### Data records
▬▬▬

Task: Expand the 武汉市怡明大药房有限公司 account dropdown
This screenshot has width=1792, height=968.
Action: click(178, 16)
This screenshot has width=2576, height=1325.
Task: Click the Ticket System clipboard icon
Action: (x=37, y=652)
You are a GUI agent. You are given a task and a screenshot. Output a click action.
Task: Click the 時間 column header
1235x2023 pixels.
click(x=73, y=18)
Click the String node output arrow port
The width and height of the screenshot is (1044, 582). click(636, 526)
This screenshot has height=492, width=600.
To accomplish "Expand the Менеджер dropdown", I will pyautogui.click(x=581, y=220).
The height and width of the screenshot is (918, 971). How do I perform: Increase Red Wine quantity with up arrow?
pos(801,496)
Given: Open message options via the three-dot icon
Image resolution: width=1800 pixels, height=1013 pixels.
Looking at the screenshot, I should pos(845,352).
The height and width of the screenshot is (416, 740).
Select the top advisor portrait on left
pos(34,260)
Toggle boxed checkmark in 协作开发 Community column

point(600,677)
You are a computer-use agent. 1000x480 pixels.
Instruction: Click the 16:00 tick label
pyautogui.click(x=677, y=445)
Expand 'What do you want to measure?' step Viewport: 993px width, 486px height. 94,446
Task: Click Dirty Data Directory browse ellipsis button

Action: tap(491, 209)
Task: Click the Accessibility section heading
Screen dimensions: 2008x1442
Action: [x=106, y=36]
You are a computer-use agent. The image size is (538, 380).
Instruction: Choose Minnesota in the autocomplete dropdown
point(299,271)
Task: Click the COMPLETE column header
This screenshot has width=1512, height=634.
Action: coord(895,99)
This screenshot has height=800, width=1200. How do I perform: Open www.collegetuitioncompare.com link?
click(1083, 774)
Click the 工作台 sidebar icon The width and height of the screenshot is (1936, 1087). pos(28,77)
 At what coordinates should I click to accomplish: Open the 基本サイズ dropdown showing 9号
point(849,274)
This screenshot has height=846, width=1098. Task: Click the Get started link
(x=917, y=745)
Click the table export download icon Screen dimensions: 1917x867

▬▬▬

### GIVEN EXERCISE
Copy the lines above, substituting "menu" for each "dropdown" and keeping everything else the same.

### SOLVED EXERCISE
Task: Expand the 武汉市怡明大药房有限公司 account menu
This screenshot has width=1792, height=968.
Action: click(178, 16)
This screenshot has width=2576, height=1325.
Task: Click the Ticket System clipboard icon
Action: (x=37, y=652)
You are a GUI agent. You are given a task and a screenshot. Output a click action.
Task: Click the 時間 column header
1235x2023 pixels.
click(x=73, y=18)
Click the String node output arrow port
The width and height of the screenshot is (1044, 582). click(636, 526)
This screenshot has height=492, width=600.
To accomplish "Expand the Менеджер menu", I will pyautogui.click(x=581, y=220).
The height and width of the screenshot is (918, 971). How do I perform: Increase Red Wine quantity with up arrow?
pos(801,496)
Given: Open message options via the three-dot icon
Image resolution: width=1800 pixels, height=1013 pixels.
Looking at the screenshot, I should pos(845,352).
The height and width of the screenshot is (416, 740).
Select the top advisor portrait on left
pos(34,260)
Toggle boxed checkmark in 协作开发 Community column

point(600,677)
You are a computer-use agent. 1000x480 pixels.
Instruction: Click the 16:00 tick label
pyautogui.click(x=677, y=445)
Expand 'What do you want to measure?' step Viewport: 993px width, 486px height. 94,446
Task: Click Dirty Data Directory browse ellipsis button

Action: tap(491, 209)
Task: Click the Accessibility section heading
Screen dimensions: 2008x1442
Action: [x=106, y=36]
You are a computer-use agent. The image size is (538, 380).
Instruction: Choose Minnesota in the autocomplete menu
point(299,271)
Task: Click the COMPLETE column header
This screenshot has width=1512, height=634.
Action: coord(895,99)
This screenshot has height=800, width=1200. How do I perform: Open www.collegetuitioncompare.com link?
click(1083, 774)
Click the 工作台 sidebar icon The width and height of the screenshot is (1936, 1087). pos(28,77)
 At what coordinates should I click to accomplish: Open the 基本サイズ menu showing 9号
point(849,274)
This screenshot has height=846, width=1098. Task: Click the Get started link
(x=917, y=745)
Click the table export download icon Screen dimensions: 1917x867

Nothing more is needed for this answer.